Michael Botsch, ein Sprecher der Esslinger Stadtverwaltung, bestätigt, dass diese Ruhestätte zwischen Klinikum und Neckarforum besonders betroffen ist. Generell würden in erster Linie Schnittblumen gestohlen, sagt er. „Derzeit werden jedoch auch eingepflanzte Blumen, Gehölze und sogar Zwiebelgewächse entwendet.“ Zwar sei kein Trend zu beobachten, so Botsch. Jedoch gebe es immer wieder Phasen, in denen die Fälle vermehrt gemeldet würden. Zum Beispiel im Frühjahr, wenn die Pflanzen blühen, oder wenn Gedenktage anstehen und die Gräber besonders geschmückt sind. Dass nur wenige Fälle angezeigt werden, vermutet neben der Wendlinger auch die Verwaltung in Eislingen (Landkreis Göppingen). Im Oktober 2022 gab die Stadt eine Mitteilung heraus, die eine ähnliche Lage wie in Wendlingen und Esslingen beschreibt. Um dem entgegenzuwirken, dreht der Vollzugsdienst nun öfters Runden auf den Anlagen. Viel mehr können die Kommunen nicht tun, Überwachungskameras seien aus rechtlichen Gründen nicht erlaubt. „Beim Friedhofsamt sind seit Oktober keine Meldungen mehr über Diebstähle eingegangen“, sagt Linda Borlinghaus, die Sprecherin der Stadt Eislingen. „Das bedeutet aber nicht, dass nichts gestohlen wurde, denn nicht alle Betroffenen melden die Diebstähle.“
Gräber teils mehrfach bestohlen
Meist würden Gräber heimgesucht, die nicht an stark frequentierten Hauptwegen liegen, sagt Borlinghaus, manche Gräber wurden sogar mehrfach bestohlen. „Eventuell stehen auf diesen die Lieblingsblumen des Diebes“, vermutet die Sprecherin. Beobachtungen wie diese stützen auch eine These, die in Wendlingen herrscht. Demnach sei es auch denkbar, dass in einzelnen Fällen private Hintergründe, etwa ein Streit mit den Verstorbenen oder deren Hinterbliebenen, die Diebe zu solchen Taten bewegt.

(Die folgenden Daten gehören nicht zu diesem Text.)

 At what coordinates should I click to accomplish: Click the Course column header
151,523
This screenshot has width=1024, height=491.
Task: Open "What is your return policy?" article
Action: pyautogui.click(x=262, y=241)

„Fassungslos über Dreistigkeit“
Doch an wen wendet man sich eigentlich, wenn man betroffen ist? Die Antwort ist allseits dieselbe: Den Diebstahl bei der Polizei anzeigen, immerhin handelt es sich um eine Straftat. Vermutlich gehen aber nur wenige diesen Schritt, wenn ein paar Schnittblumen gestohlen werden. „Die Polizei ist immer der erste Ansprechpartner für Opfer eine Straftat“, sagt Max-Niklas Wünsche vom Polizeipräsidium Reutlingen. „Dies ist völlig unabhängig vom Wert des Diebesguts. Daher raten wir immer dazu, Anzeige zu erstatten.“ Die Täter zu finden, ist aber schwierig. Laut Wünsche werden Ermittlungen dadurch erschwert, dass es oft keine Zeugen gibt und die genaue Tatzeit nicht bekannt ist.
Egal, welches Motiv dahinter steckt, Leidtragende sind die Angehörigen. Borlinghaus sagt: „Sie sind oftmals fassungslos über die Dreistigkeit. Sie sind traurig, dass das liebevoll gestaltete Grab verunstaltet wird, aber auch sehr wütend über die Pietätlosigkeit in unserer Gesellschaft.“
Diebstähle auf Friedhöfen
Ausmaße
Insgesamt 16 Diebstähle sind 2021 auf Friedhöfen im Kreis Esslingen von der Polizei erfasst worden. Im Jahr davor waren es zwölf Fälle, 2018 immerhin 13. Die Zahl ist also recht konstant und scheinbar niedrig. Vermutlich wird aber nur ein Bruchteil der tatsächlichen Fälle angezeigt.
Totenruhe
Meist ist es verboten, Grabstätten unberechtigt zu betreten. Was erlaubt ist, bestimmt die Friedhofsordnung, die oft am Eingang ausgehängt ist.